How common is diarrhea after gallbladder removal?

Post-cholecystectomy diarrhea affects approximately 10-20% of patients and is primarily caused by bile acid malabsorption (Type 3 BAM). Without the gallbladder to store and release bile in a controlled manner, bile continuously drips into the intestine, overwhelming the ileum's reabsorption capacity. Most patients respond well to colesevelam or cholestyramine.

Can bile acid malabsorption cause weight loss?

Yes. Chronic diarrhea with fat malabsorption can lead to both caloric and micronutrient losses. Fat-soluble vitamins (A, D, E, K) may become deficient. If you have BAM with weight loss, ensure these vitamins are monitored and supplemented as needed.

Is BAM the same as IBS-D?

No, though they are frequently confused. BAM is a specific, identifiable condition with a defined mechanism and targeted treatment. IBS-D is a functional disorder diagnosed by symptom criteria after excluding organic causes — BAM should be one of the conditions excluded before diagnosing IBS-D, but often is not.

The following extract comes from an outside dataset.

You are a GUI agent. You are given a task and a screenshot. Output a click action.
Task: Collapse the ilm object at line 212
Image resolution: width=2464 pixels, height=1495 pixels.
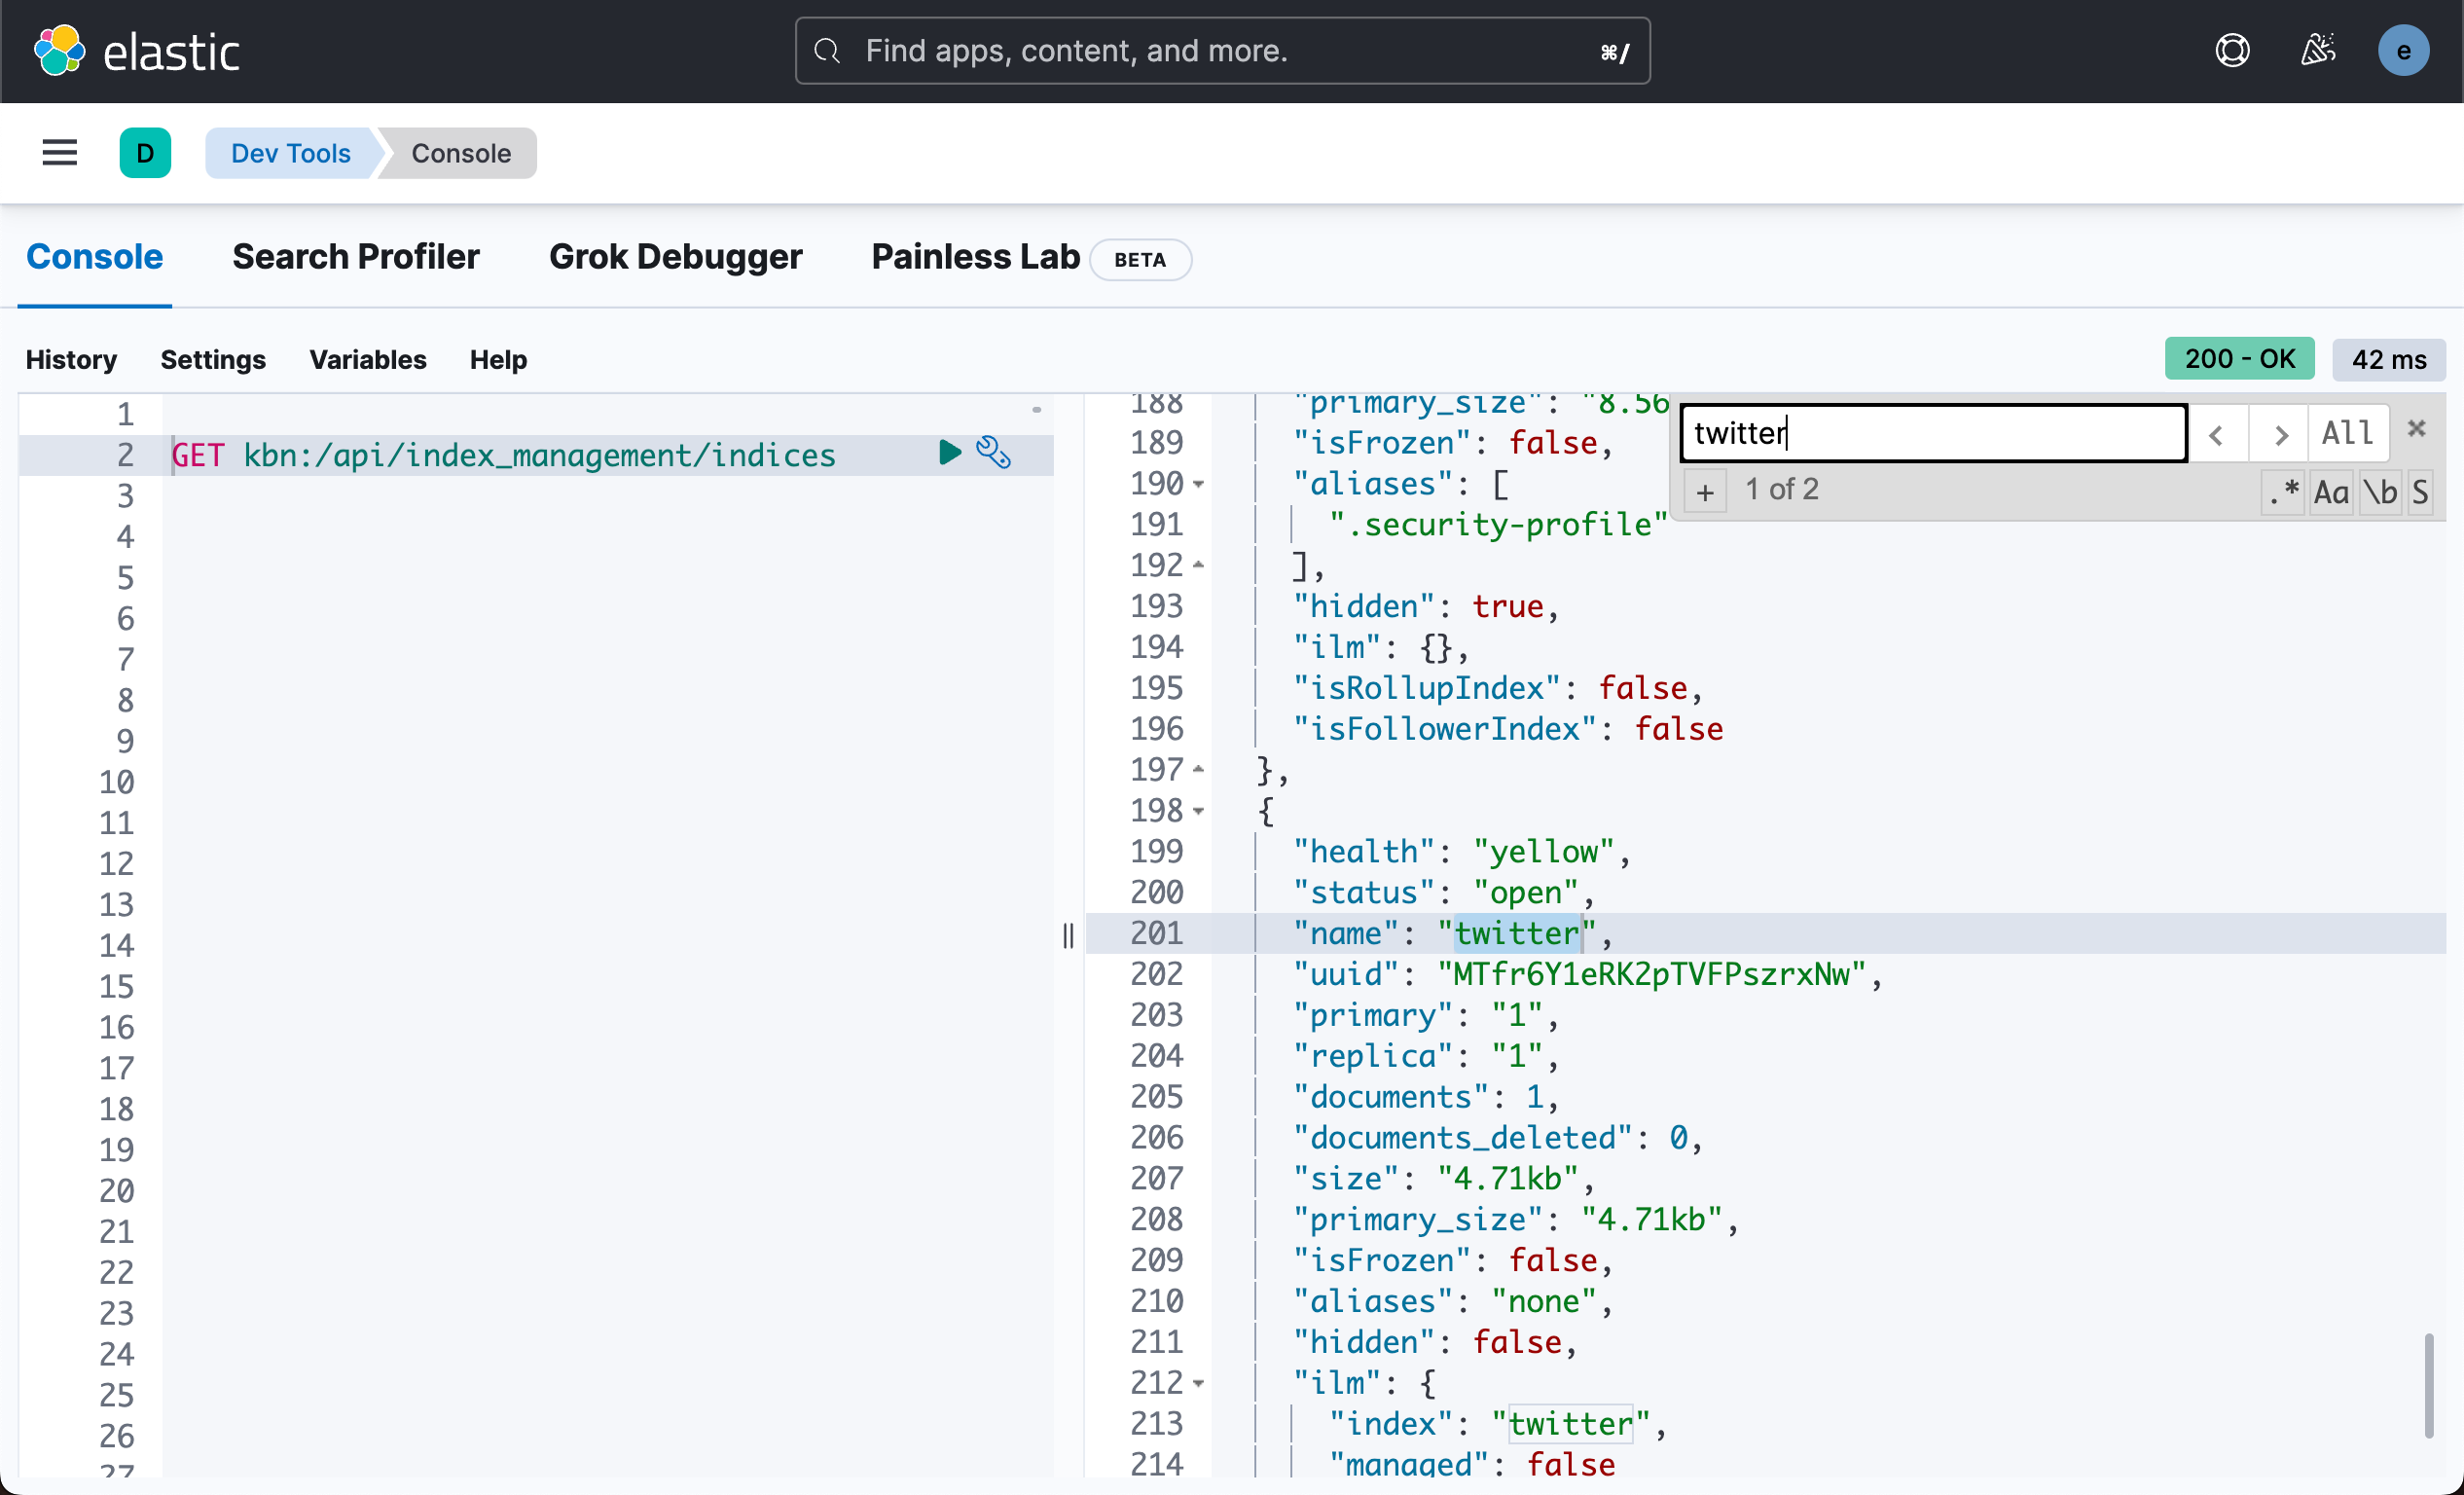[x=1199, y=1383]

Can you develop BAM from antibiotics?

Antibiotics can disrupt the gut microbiome, which plays a role in bile acid metabolism. Some patients develop diarrhea after antibiotics that persists and may represent BAM triggered by microbiome disruption. If post-antibiotic diarrhea persists beyond 4-6 weeks, evaluation for BAM and C. difficile is warranted.

How long do you need to take bile acid sequestrants?

For Type 2 (primary) BAM, treatment is typically long-term or indefinite, since the underlying overproduction persists. For Type 1 (ileal disease), treatment duration depends on the activity of the underlying condition. For Type 3 (post-cholecystectomy), many patients need ongoing treatment, though some gradually improve as the body adapts.